El costo que nadie calcula
Comprar tiene un costo visible —la licencia— y varios invisibles: la implementación, la migración de datos, la personalización, la formación y el costo de adaptar tu proceso al software. Ese último es el que más se subestima.
Construir tiene un costo visible más alto al inicio y un costo recurrente de mantenimiento que hay que presupuestar desde el día uno. Un sistema propio sin presupuesto de mantenimiento se convierte en deuda técnica en dieciocho meses.
La comparación honesta es a tres años y con ambos costos completos, no licencia contra desarrollo.
Un tercer camino que suele ser el correcto
En la mayoría de los casos que vemos, la respuesta no es comprar ni construir: es comprar el núcleo estándar y construir la capa que lo diferencia, conectada por API.
El ERP del mercado maneja contabilidad, inventario y facturación. Encima, una aplicación propia y ligera maneja el proceso que sí es único, y ambos se sincronizan mediante integraciones. Se obtiene lo mejor de los dos mundos y se acota el riesgo.
Señales de que deberías construir
- Tu equipo mantiene hojas de cálculo paralelas al sistema oficial.

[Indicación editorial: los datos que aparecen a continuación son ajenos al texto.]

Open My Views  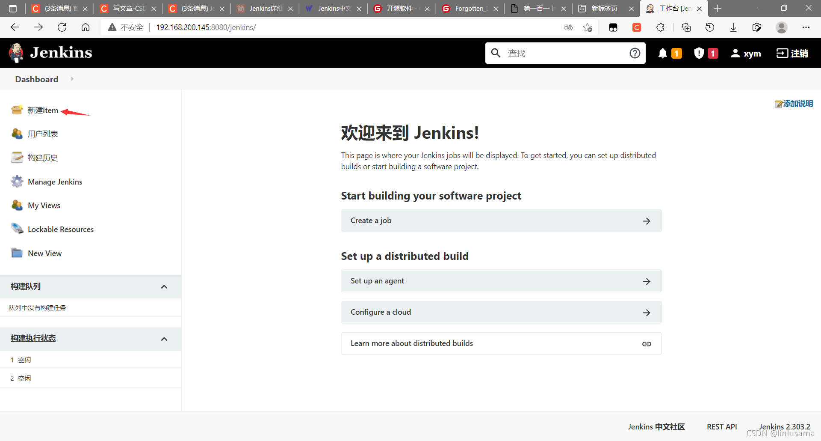pyautogui.click(x=44, y=205)
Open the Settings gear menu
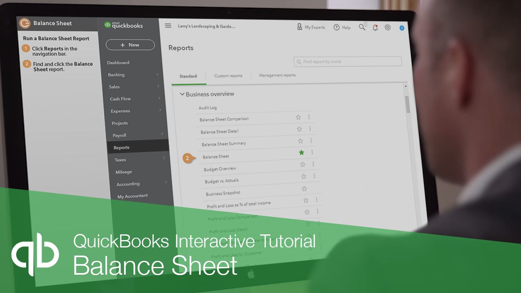 click(x=387, y=27)
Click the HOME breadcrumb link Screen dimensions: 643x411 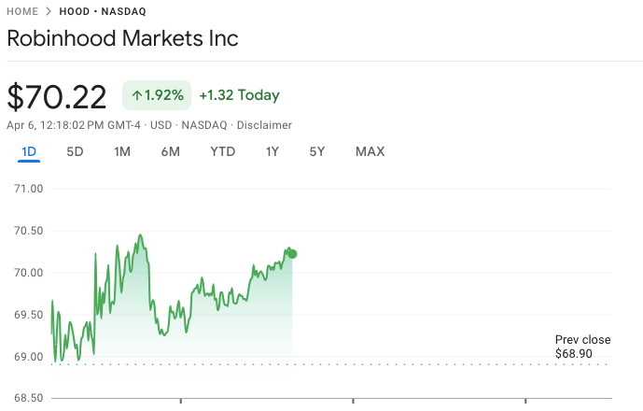[22, 11]
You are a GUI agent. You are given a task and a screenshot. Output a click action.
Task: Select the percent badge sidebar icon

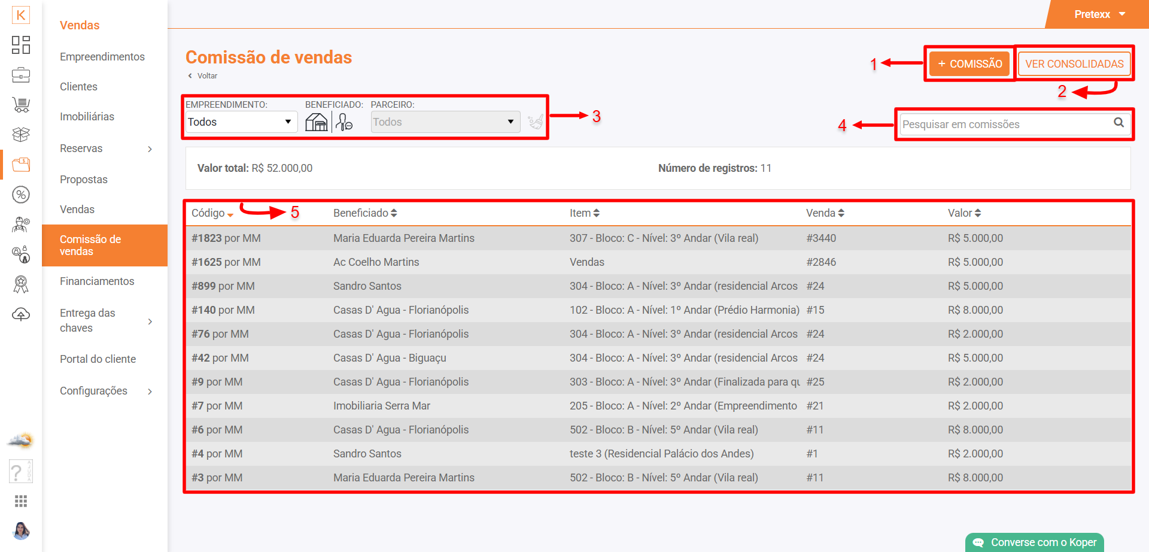[x=21, y=195]
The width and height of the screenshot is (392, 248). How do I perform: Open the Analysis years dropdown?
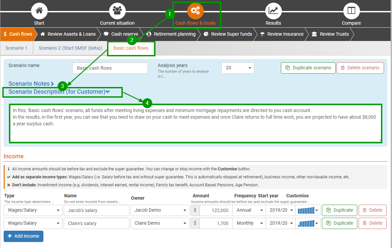click(x=238, y=68)

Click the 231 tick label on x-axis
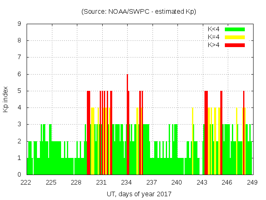[x=101, y=182]
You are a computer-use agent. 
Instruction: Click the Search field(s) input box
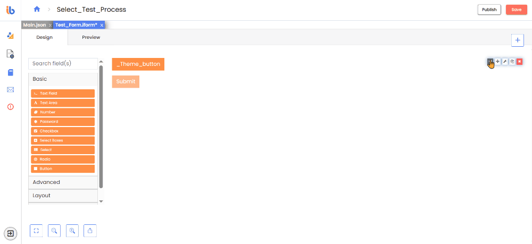click(63, 64)
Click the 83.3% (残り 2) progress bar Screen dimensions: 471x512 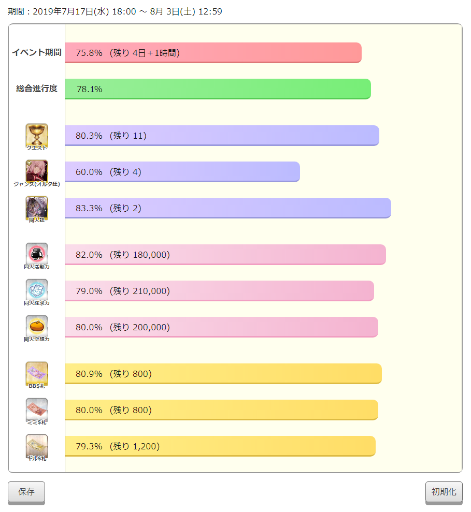click(x=228, y=208)
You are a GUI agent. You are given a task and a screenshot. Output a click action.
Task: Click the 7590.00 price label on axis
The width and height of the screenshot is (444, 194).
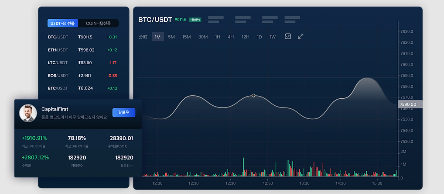[x=408, y=104]
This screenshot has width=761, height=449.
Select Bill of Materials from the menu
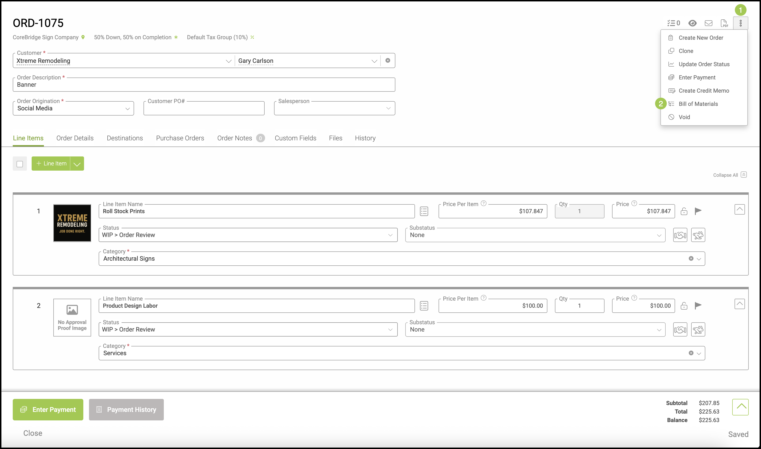tap(698, 104)
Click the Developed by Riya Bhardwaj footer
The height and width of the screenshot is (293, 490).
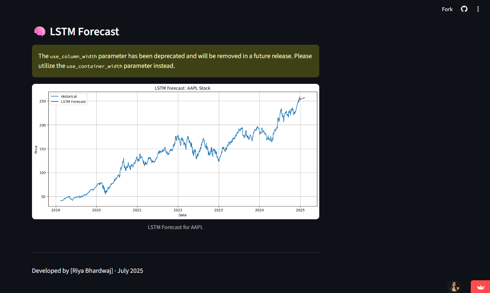pos(87,271)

- El proveedor cobra por cada ajuste y los ajustes nunca terminan.
- Usas menos del 30% de las funciones del producto que pagas.
- El proceso que te diferencia se ejecuta por fuera del sistema.
Señales de que deberías comprar
- El proceso está regulado y cambia por ley con frecuencia.
- Existen tres o más productos maduros que lo resuelven.
- Tu ventaja competitiva está en otro lado.
- No tienes ni piensas tener capacidad técnica interna.
La decisión se vuelve mucho más simple cuando se mira el proceso y no el catálogo.